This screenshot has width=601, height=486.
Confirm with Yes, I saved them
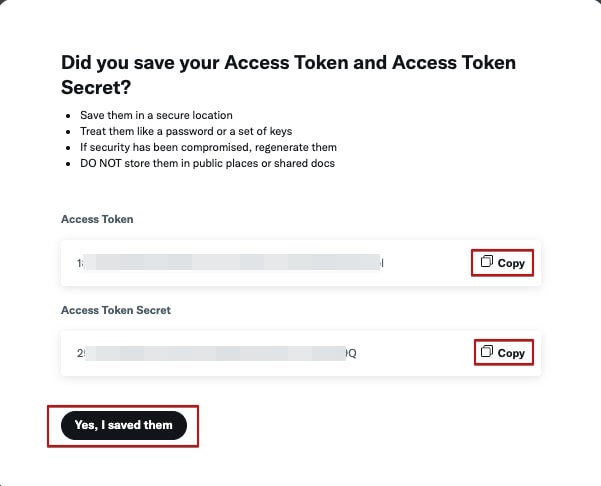(124, 425)
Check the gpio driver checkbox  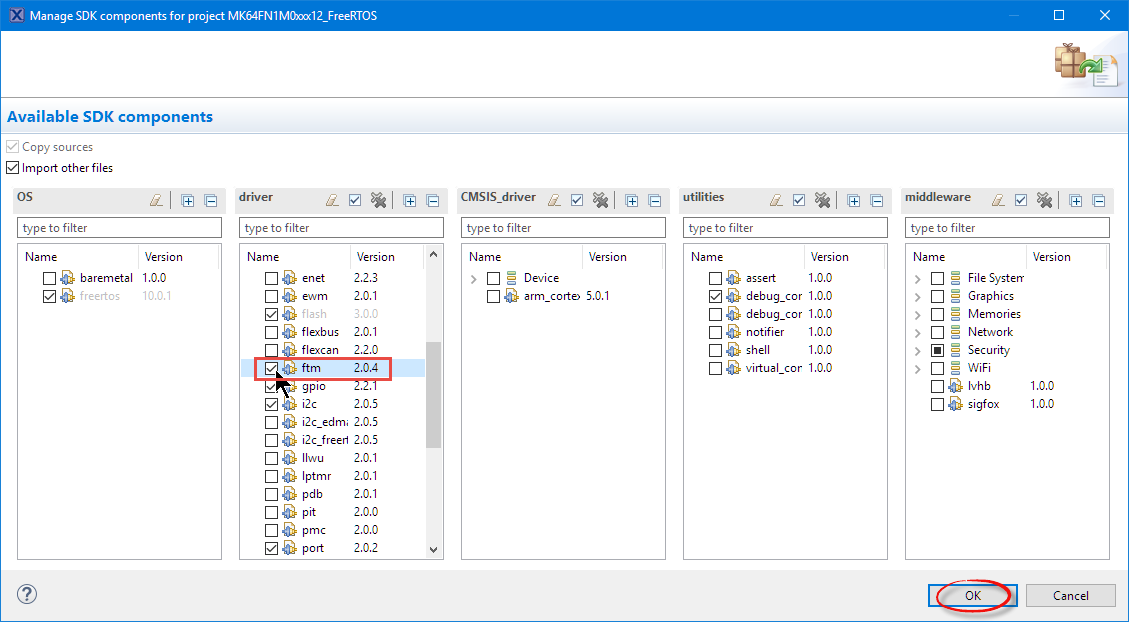272,386
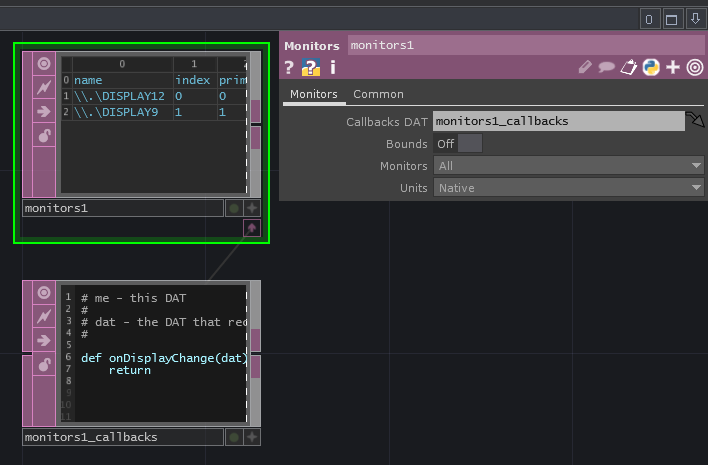Select the Monitors parameter tab
708x465 pixels.
[313, 94]
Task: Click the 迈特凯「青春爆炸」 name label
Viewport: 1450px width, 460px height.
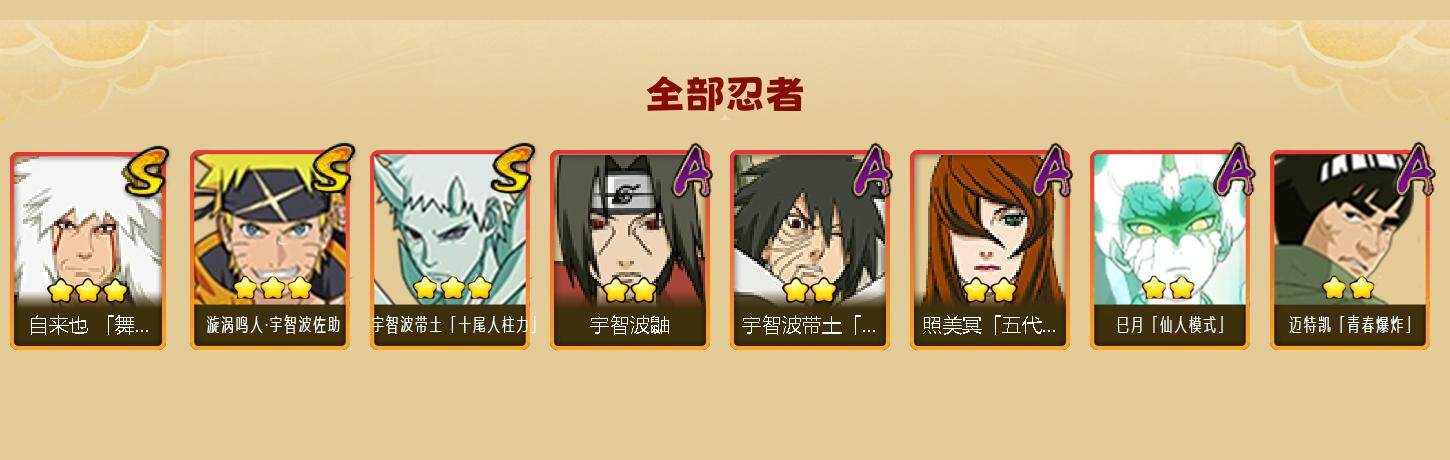Action: (1350, 325)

What this task involves: Find each line in the records above that contains the word "height", and copy those lines.

Response to the exercise:
This screenshot has width=601, height=486.
Viewport: 1450px width, 460px height.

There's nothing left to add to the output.